- Dataset excerpts

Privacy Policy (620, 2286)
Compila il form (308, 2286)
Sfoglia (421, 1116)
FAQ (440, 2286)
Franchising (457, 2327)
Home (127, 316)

==

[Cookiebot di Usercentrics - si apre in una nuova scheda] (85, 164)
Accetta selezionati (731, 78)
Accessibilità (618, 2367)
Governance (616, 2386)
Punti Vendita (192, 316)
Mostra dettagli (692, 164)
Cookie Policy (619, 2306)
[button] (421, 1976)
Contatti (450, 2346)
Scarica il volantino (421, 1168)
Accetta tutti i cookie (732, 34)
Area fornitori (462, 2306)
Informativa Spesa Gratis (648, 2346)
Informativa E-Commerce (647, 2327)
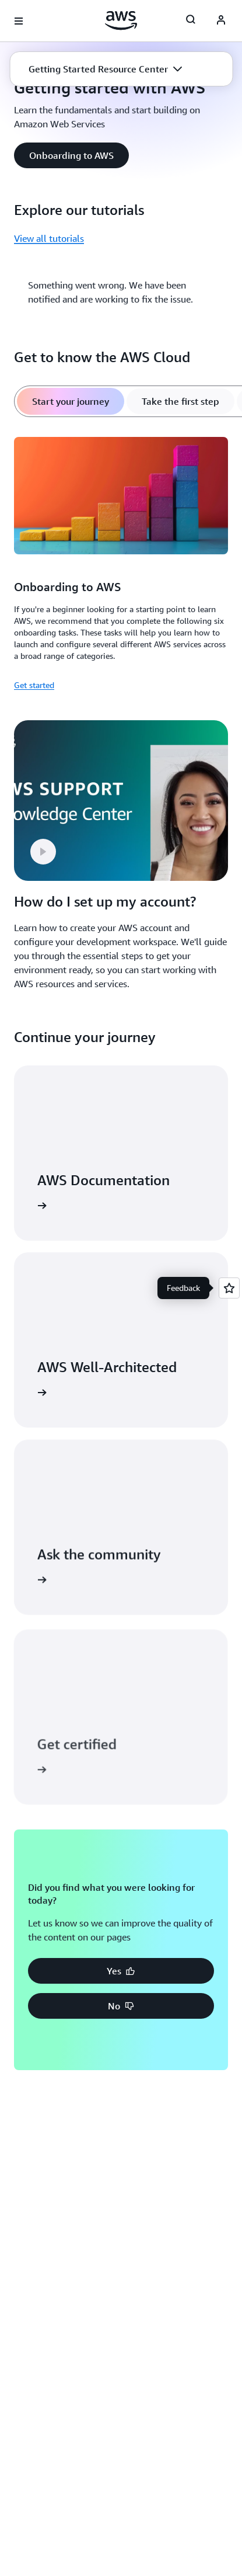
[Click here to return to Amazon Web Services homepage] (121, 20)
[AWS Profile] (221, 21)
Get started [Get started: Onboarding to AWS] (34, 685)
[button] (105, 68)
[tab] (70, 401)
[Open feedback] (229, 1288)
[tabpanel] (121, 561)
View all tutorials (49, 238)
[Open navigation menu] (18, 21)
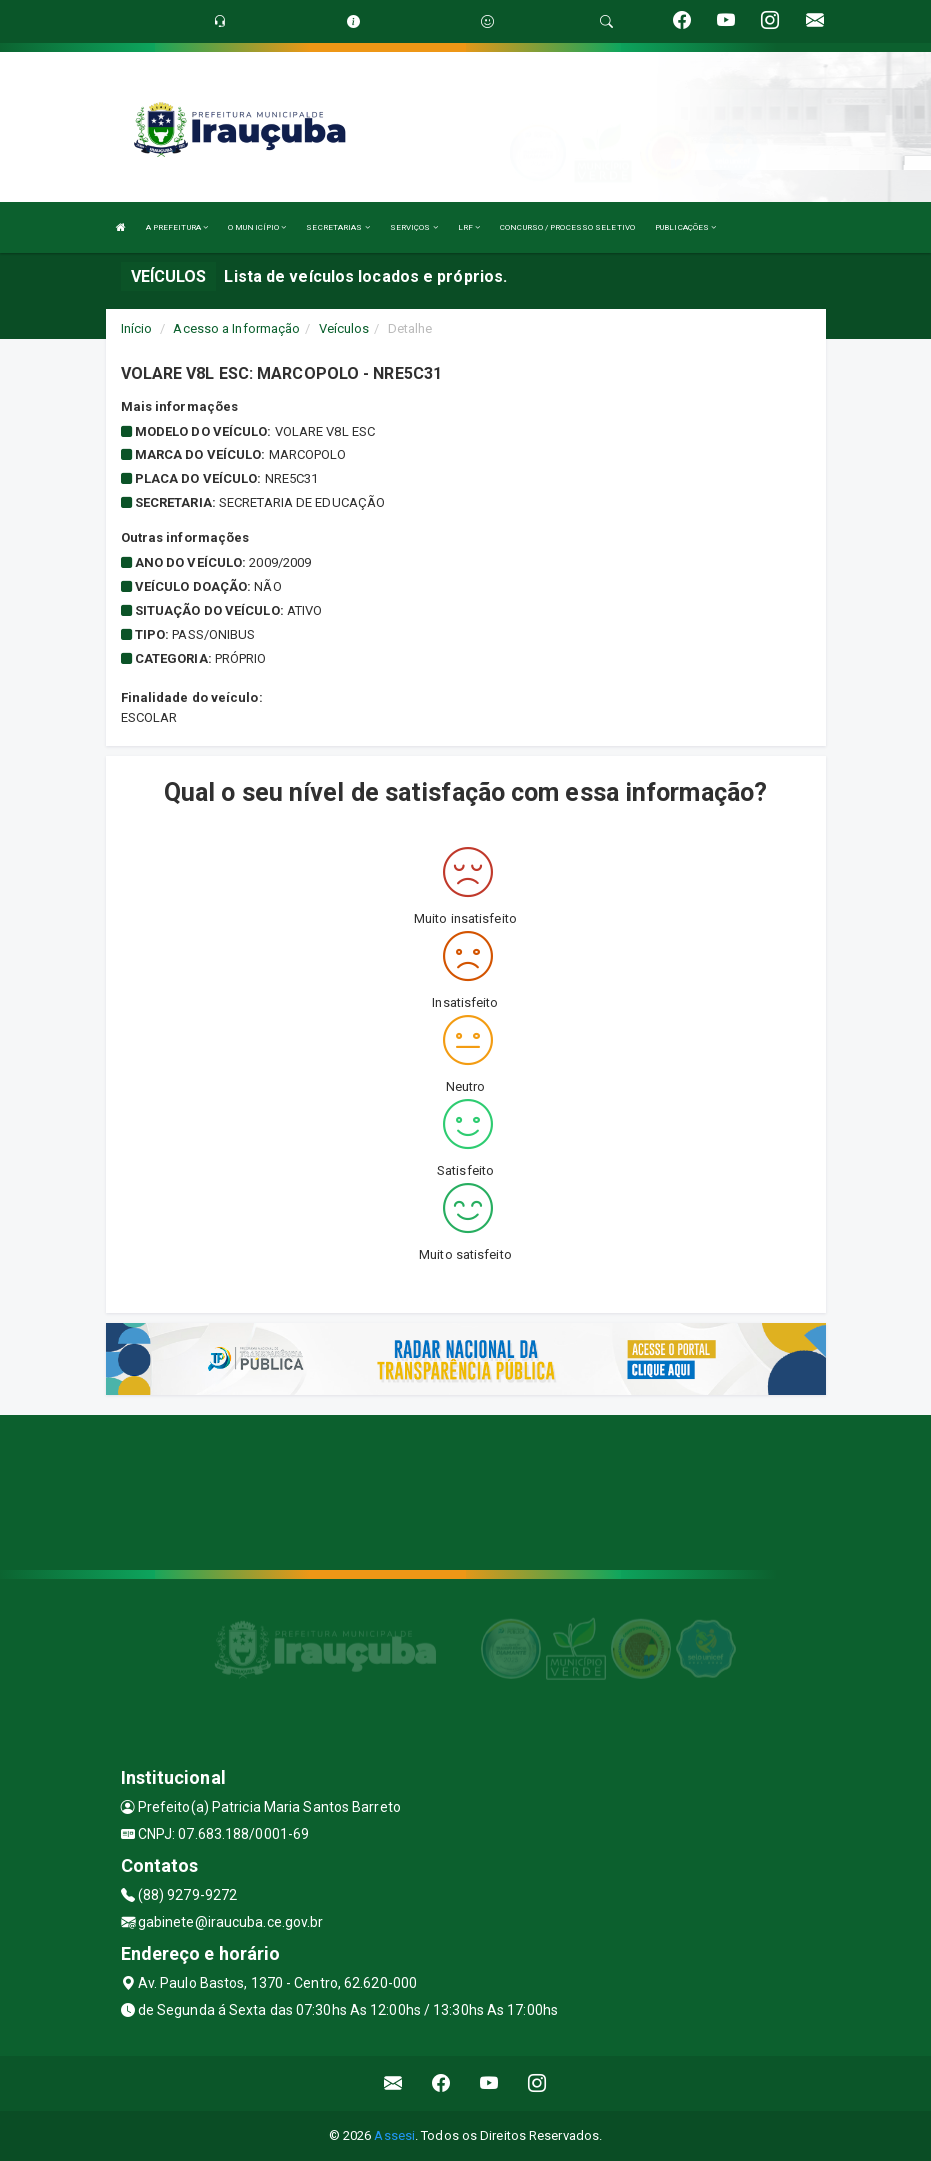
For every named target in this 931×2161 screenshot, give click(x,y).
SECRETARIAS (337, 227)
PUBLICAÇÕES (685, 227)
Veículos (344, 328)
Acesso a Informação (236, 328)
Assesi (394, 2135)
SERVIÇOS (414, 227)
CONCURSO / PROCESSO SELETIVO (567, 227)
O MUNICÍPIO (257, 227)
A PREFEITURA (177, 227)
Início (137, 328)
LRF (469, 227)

==

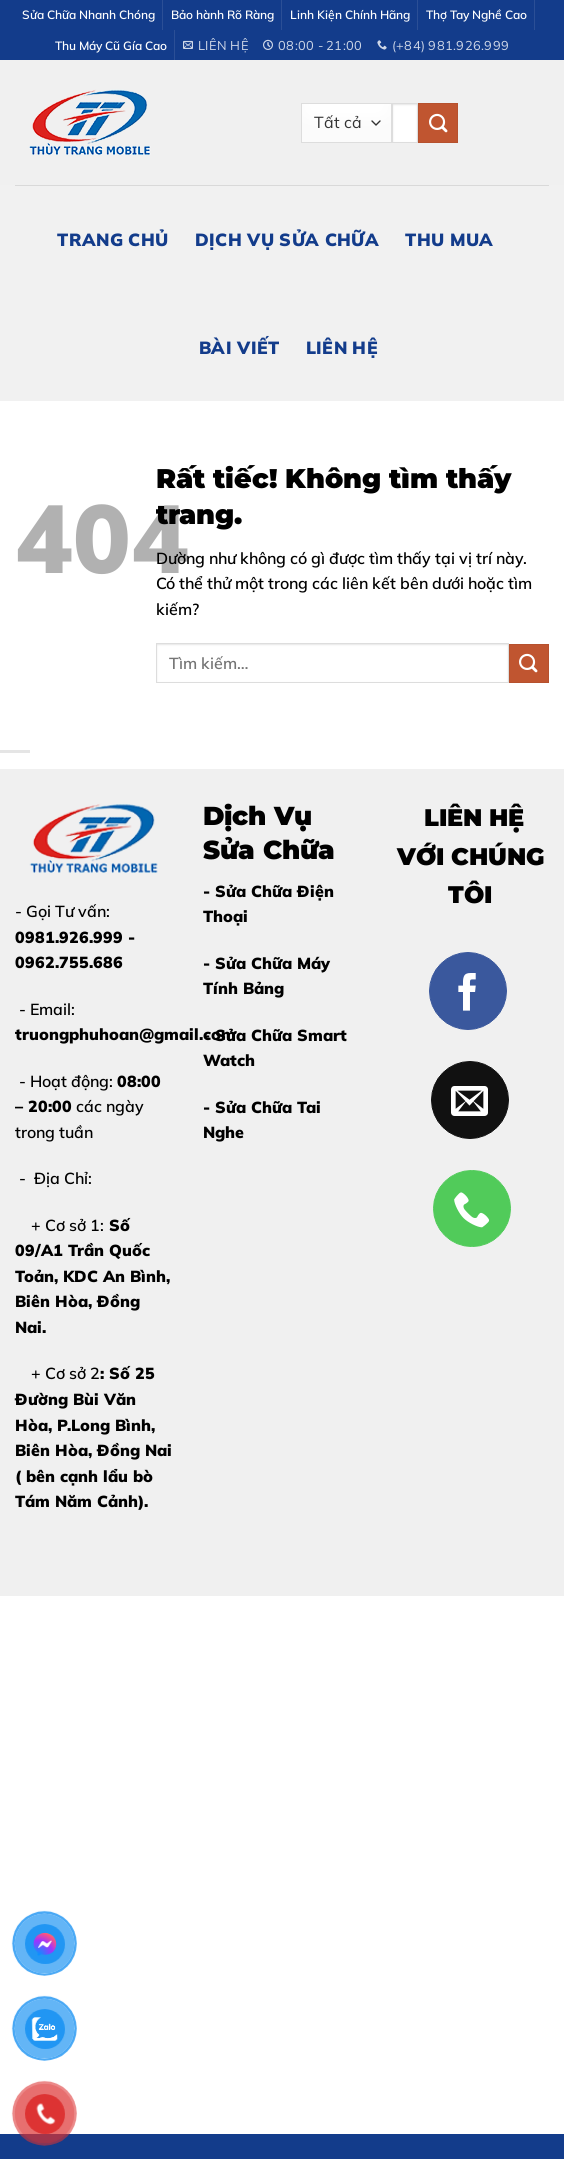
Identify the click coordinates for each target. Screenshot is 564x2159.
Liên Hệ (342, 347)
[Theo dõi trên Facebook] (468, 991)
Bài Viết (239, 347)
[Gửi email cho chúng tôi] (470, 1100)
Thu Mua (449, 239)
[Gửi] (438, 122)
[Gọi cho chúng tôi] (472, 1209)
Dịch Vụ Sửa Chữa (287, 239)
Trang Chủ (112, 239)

- Exercise details
Gather every line of the material above that contains the word "Open", and copy each of those lines in full.

- Reply
[Open feedback] (229, 1288)
[Open navigation menu] (18, 21)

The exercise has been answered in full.